Sen. Richard Shelby (R-Ala.) on Sunday said he was not sure if the near 1,000 point drop in the Dow last week was due to criminal or terrorist activity.

“We’ll have to wait for forensic evidence,” he told "Face the Nation."

Since Thursday’s freefall in the Dow, reports have surfaced that criminals looking to game the system or terrorists wanting to instill fear might have hacked into the trading system and caused the market to plummet.

Dodd said the lack of “circuit breakers” in high-speed trading likely contributed to the freefall that occurred in the market.

“This may be the answer that we may discover,” he said.

The term circuit breaker refers to a series of safeguards that are triggered if the market encounters a sudden or continued drop in value. These breakers will close the market if the decline is severe.


In high-frequency investing, trades are largely based on mathematical calculations instead of intelligence gathered by investors. Trades in this arena are executed in a matter of milliseconds and do not have circuit breakers.

Dodd reasoned that investment activity migrated away from the New York Stock Exchange after its circuit breakers noticed a glitch in the system and slowed down trading.
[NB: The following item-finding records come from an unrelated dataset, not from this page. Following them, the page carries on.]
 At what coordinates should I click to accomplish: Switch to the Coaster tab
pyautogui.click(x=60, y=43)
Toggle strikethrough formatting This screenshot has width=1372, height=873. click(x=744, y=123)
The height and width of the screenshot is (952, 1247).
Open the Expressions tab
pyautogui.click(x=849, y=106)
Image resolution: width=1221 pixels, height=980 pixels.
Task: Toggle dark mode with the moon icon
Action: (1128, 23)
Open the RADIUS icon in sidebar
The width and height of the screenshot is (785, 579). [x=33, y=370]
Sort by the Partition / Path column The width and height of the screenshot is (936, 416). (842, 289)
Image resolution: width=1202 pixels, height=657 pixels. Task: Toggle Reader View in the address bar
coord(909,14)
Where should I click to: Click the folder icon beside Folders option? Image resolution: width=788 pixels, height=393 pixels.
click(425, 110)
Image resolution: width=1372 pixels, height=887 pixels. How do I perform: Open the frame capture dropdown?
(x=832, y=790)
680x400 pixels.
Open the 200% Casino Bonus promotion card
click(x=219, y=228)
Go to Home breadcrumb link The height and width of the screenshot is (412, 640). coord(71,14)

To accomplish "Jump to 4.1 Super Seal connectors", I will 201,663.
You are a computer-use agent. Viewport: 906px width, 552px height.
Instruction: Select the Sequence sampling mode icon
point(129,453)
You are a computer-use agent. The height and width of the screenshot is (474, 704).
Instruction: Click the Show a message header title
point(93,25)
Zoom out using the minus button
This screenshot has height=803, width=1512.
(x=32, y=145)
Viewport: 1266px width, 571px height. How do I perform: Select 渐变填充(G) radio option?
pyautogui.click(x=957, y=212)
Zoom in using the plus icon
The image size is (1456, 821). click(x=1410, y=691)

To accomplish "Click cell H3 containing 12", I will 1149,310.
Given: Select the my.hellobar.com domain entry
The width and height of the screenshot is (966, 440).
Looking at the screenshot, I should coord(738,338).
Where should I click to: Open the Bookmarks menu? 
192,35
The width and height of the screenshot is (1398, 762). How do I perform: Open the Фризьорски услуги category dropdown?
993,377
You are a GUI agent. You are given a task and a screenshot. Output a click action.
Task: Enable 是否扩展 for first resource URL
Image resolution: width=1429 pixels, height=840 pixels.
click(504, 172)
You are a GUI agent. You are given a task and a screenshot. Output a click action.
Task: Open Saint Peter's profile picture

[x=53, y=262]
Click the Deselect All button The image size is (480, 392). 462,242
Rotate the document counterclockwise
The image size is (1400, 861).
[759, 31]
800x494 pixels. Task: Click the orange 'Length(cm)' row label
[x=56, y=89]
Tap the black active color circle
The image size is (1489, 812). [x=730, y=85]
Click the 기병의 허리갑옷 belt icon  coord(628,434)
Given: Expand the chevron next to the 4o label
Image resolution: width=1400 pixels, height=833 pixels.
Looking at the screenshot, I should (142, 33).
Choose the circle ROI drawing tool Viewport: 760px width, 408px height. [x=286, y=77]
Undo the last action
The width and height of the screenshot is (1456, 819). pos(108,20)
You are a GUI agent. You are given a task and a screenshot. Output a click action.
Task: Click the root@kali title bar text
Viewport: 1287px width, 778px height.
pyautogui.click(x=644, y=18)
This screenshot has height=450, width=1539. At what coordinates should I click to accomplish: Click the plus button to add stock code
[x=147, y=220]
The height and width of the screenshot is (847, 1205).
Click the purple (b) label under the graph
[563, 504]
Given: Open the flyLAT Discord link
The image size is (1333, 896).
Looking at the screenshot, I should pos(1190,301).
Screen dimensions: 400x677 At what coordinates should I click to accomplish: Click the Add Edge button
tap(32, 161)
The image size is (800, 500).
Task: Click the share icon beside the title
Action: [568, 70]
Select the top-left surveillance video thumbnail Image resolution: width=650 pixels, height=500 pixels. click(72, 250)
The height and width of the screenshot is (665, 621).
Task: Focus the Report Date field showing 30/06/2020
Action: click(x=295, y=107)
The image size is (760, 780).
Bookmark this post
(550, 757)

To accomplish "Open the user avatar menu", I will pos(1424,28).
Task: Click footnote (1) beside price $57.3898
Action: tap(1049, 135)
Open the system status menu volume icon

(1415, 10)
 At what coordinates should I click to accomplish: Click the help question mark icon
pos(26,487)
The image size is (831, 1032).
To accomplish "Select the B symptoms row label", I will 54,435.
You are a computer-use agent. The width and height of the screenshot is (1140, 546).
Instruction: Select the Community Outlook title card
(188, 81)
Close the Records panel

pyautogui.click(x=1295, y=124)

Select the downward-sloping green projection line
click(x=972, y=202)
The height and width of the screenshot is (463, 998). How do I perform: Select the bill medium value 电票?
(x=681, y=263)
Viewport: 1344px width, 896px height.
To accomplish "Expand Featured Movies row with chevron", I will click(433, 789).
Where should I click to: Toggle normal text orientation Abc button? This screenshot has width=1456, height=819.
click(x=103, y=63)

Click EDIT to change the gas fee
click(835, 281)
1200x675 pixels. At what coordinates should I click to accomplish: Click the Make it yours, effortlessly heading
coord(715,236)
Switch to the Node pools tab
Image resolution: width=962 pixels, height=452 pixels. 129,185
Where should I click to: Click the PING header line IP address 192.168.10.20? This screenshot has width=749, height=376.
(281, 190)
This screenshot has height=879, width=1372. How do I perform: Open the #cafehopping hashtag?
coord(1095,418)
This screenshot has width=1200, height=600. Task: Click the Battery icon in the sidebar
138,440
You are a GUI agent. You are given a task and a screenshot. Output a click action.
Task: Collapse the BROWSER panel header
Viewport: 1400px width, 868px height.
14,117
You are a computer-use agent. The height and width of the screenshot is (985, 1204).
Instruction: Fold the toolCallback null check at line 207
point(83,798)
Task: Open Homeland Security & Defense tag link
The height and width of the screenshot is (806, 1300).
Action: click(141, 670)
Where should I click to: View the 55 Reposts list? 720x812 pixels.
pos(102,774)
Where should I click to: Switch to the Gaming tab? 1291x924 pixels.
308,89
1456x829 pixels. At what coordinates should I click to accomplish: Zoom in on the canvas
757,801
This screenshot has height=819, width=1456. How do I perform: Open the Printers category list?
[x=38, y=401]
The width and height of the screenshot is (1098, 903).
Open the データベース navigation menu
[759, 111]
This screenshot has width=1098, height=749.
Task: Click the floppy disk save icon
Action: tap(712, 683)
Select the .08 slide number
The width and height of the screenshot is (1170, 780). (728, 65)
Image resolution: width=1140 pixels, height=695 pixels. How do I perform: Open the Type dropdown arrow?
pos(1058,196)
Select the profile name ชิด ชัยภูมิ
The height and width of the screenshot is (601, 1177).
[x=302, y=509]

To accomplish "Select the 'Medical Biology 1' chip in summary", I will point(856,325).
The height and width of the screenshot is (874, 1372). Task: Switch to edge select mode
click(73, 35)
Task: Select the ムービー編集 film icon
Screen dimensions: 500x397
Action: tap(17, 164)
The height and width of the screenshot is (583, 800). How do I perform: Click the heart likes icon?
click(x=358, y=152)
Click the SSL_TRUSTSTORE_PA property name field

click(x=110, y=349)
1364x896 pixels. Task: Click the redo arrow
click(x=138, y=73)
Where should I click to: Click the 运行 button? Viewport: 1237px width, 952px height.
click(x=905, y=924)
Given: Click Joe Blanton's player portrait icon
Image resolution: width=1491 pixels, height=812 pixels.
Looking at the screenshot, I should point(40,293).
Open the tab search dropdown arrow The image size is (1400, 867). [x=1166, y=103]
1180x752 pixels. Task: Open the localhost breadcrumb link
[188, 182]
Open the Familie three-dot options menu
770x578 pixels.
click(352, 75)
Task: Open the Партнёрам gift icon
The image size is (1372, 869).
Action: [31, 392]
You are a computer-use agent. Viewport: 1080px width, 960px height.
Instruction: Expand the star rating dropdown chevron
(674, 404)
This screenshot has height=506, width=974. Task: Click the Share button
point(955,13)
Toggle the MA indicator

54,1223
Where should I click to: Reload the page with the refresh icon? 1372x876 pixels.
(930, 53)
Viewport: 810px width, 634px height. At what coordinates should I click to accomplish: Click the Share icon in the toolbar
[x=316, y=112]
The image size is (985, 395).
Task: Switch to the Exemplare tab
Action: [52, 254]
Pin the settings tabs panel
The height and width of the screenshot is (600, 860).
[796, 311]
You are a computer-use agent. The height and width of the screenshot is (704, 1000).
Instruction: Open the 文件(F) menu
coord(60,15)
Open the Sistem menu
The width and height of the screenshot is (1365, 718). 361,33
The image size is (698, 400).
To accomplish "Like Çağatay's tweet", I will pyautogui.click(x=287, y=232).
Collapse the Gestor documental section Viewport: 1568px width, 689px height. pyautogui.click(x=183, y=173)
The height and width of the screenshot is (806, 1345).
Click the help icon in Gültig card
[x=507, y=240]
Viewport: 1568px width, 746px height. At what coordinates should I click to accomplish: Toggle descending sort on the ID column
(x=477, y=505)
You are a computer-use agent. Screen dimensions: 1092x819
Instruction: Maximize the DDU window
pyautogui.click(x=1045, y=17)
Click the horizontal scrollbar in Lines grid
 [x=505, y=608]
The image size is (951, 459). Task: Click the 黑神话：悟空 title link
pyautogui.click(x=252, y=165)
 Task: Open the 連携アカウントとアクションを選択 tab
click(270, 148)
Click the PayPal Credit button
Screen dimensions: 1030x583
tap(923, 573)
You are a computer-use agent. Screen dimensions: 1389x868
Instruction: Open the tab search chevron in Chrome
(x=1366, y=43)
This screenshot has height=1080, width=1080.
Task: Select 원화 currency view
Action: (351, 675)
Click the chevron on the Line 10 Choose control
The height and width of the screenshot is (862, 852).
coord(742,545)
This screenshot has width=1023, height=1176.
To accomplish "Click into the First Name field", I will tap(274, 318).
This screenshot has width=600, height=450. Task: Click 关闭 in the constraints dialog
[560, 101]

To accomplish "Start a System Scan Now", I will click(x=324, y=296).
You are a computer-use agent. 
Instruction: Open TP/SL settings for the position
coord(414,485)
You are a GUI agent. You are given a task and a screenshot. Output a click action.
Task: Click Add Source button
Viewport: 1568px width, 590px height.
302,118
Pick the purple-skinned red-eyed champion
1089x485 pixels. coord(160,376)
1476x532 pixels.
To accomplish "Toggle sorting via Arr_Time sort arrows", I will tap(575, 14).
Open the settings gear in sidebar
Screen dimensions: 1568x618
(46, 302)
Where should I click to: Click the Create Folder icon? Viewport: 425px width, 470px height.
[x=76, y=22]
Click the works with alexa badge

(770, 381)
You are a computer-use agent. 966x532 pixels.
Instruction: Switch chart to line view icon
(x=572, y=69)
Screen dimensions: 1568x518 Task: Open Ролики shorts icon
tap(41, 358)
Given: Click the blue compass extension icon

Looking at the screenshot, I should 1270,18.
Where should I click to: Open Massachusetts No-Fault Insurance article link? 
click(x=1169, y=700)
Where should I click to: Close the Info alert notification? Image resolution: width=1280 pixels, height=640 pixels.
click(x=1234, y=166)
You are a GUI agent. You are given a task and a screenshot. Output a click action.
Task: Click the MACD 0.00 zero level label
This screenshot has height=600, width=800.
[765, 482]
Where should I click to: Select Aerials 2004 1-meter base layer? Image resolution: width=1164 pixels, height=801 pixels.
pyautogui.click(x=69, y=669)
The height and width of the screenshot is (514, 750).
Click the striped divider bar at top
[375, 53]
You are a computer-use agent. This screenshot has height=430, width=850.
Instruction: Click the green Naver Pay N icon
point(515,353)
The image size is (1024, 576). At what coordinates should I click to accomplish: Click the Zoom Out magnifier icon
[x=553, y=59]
However, at the same time, high-speed trading escalated since there are no circuit breakers.

“That created this spiraling down very rapidly that we saw,” Dodd said. “It looks to me that may be what’s needed here; my sense is we need to look at this market-wide circuit breaker.”

Dodd plans to host a hearing on the subject soon.

Shelby agreed that a second look at high-speed trading is necessary to keep another collapse from happening in the market.

“I believe what has really happened is the technology has gotten a head of the regulation,” Shelby said. “And the regulations have got to get ahead of the technology.”